On March 21 at a White House “Conservation in Action” Summit, President Joe Biden announced his conservation priorities for the next two years. Alongside fighting climate change, protecting wildlife migration corridors, and modernizing public land management, Biden spoke to one issue specifically: saving Northwest salmon from extinction. He promised to “bring healthy and abundant salmon runs back” to the Columbia and Snake River basins, with help from Tribal leaders, Senators Murray and Cantwell in Washington, and Idaho’s own Congressman Mike Simpson. 

The subject was a key component of the President’s speech and of the day’s summit, hosted by the Department of the Interior. A breakout session on Columbia River salmon and steelhead featured speakers from the Nez Perce Tribe, the Spokane Tribe, and the National Wildlife Federation. Attended by officials from many federal agencies, the speakers focused on the dire straits wild salmon are in and how to use current federal infrastructure funds to replace the services provided by the lower Snake River dams. 

Federal officials had another chance to hear about this issue just days ago, as Northwest residents got their chance to advocate to high-level leaders in the Biden Administration during two public listening sessions. The sessions were convened as part of the ongoing National Wildlife Federation et al. v. National Marine Fisheries Service et al. litigation, in which ICL is a plaintiff. The litigation has been stayed for more than a year as the parties seek a “comprehensive solution” for salmon, steelhead, orcas, Tribes, and communities in the region, in line with commitments made by the Biden Administration last summer. Discussions on how to reach that solution are ongoing, but confidential. These sessions were the first opportunity for non-litigants to speak directly to the federal team overseeing the litigation. 

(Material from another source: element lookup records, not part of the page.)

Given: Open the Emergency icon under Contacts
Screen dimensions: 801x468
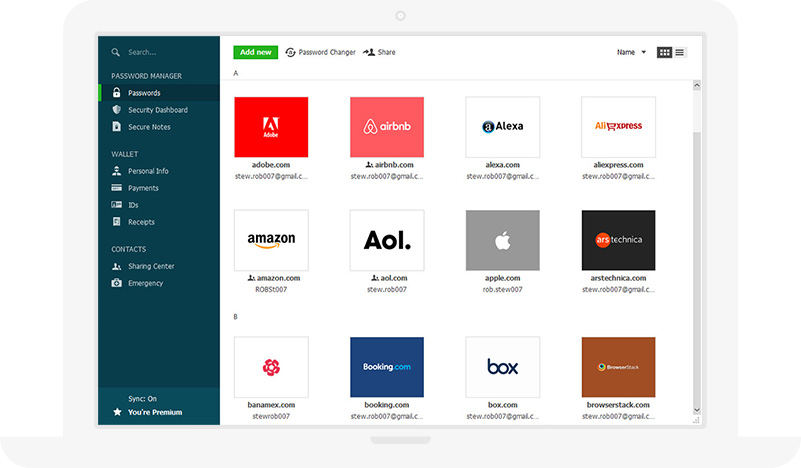Looking at the screenshot, I should coord(117,283).
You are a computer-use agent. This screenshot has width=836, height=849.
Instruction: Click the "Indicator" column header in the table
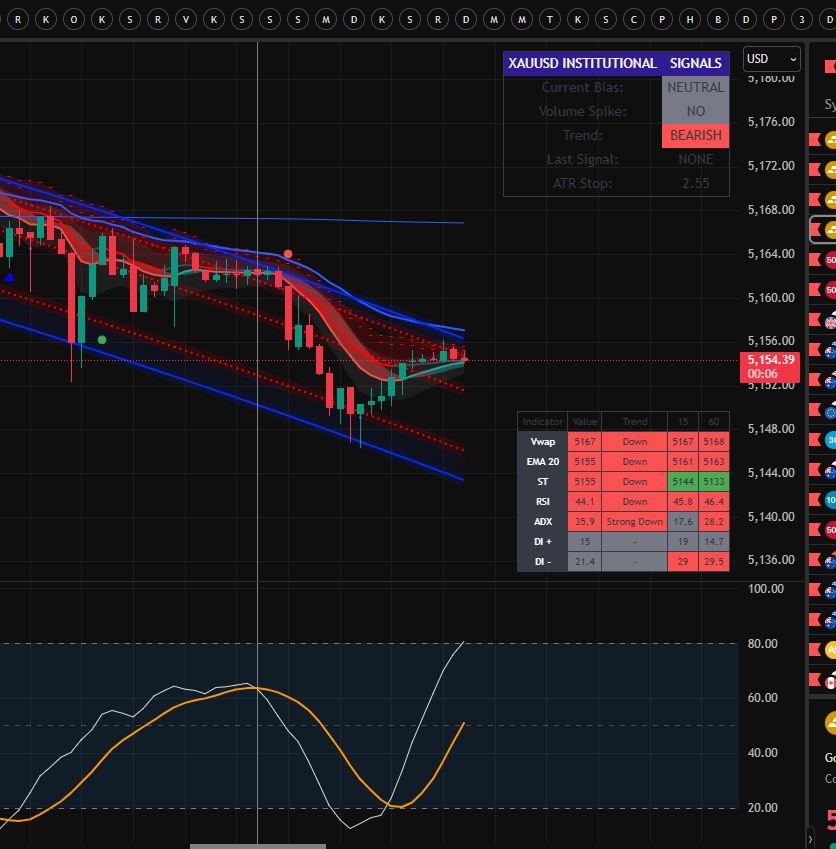tap(542, 422)
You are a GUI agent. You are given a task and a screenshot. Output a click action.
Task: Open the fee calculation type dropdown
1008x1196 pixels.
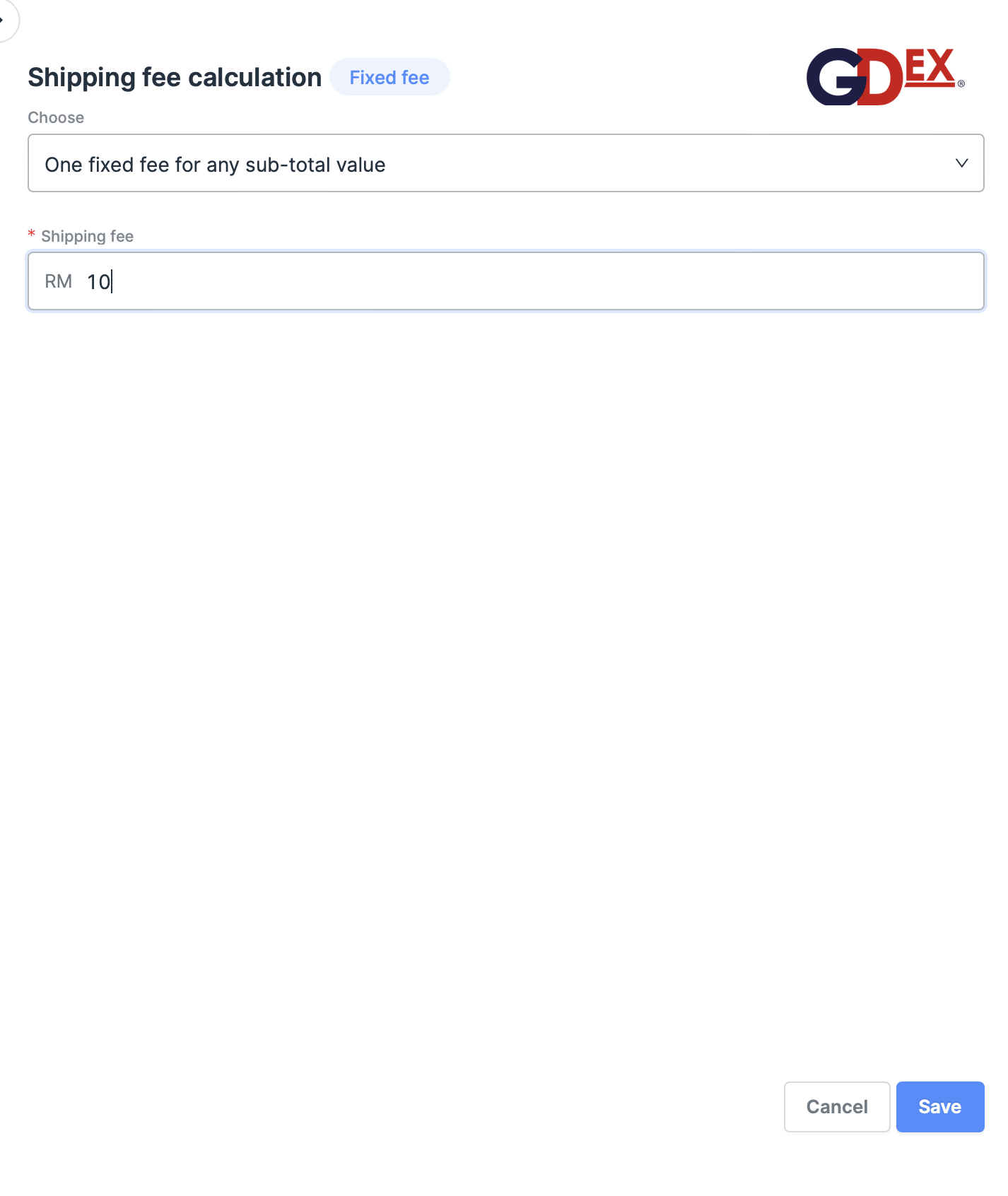pyautogui.click(x=505, y=163)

Allies of salmon, orcas, and Tribes dominated the two sessions. From across the Northwest and multiple backgrounds, everyday people spoke on the importance of recovering these keystone species, the opportunity to make our energy and transportation systems work better through infrastructure investment, and the responsibility to uphold our treaties and other commitments made to indigenous Tribes. 

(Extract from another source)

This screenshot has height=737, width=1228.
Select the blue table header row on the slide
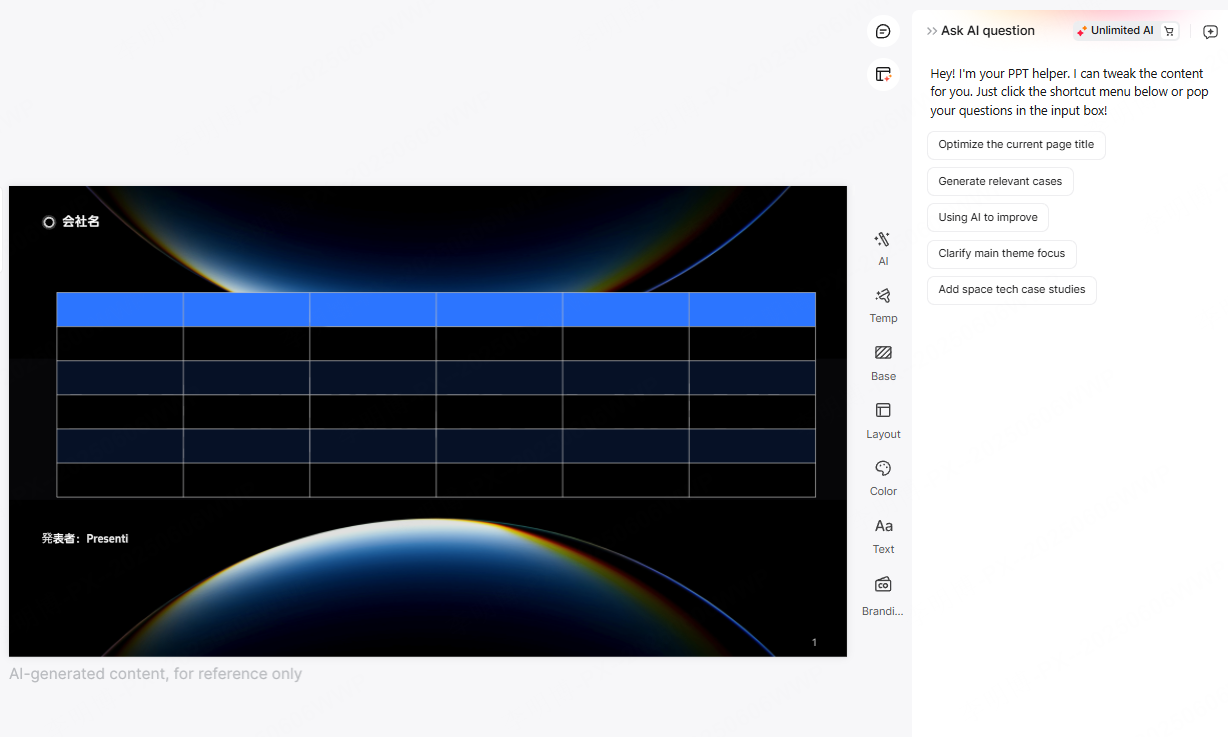436,309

A group of Sockeye Salmon swimming.

Here’s some excerpts from advocates’ comments:

I will talk about seeing red. Webster defines “seeing red” as being emotionally stirred up with anger.

If you, as a Shoshone tribal member, had reached the banks of Custer County’s Redfish Lake in August of 1887 you would have seen red of a different kind. Red, because the lake would have been overflowing with 30,000 bright red sockeye salmon returning from the sea. Thirty thousand big red fish made quite a show. It had been that way for thousands of years. No wonder that tribe was known as AKaitikka, or “Eaters of Salmon”.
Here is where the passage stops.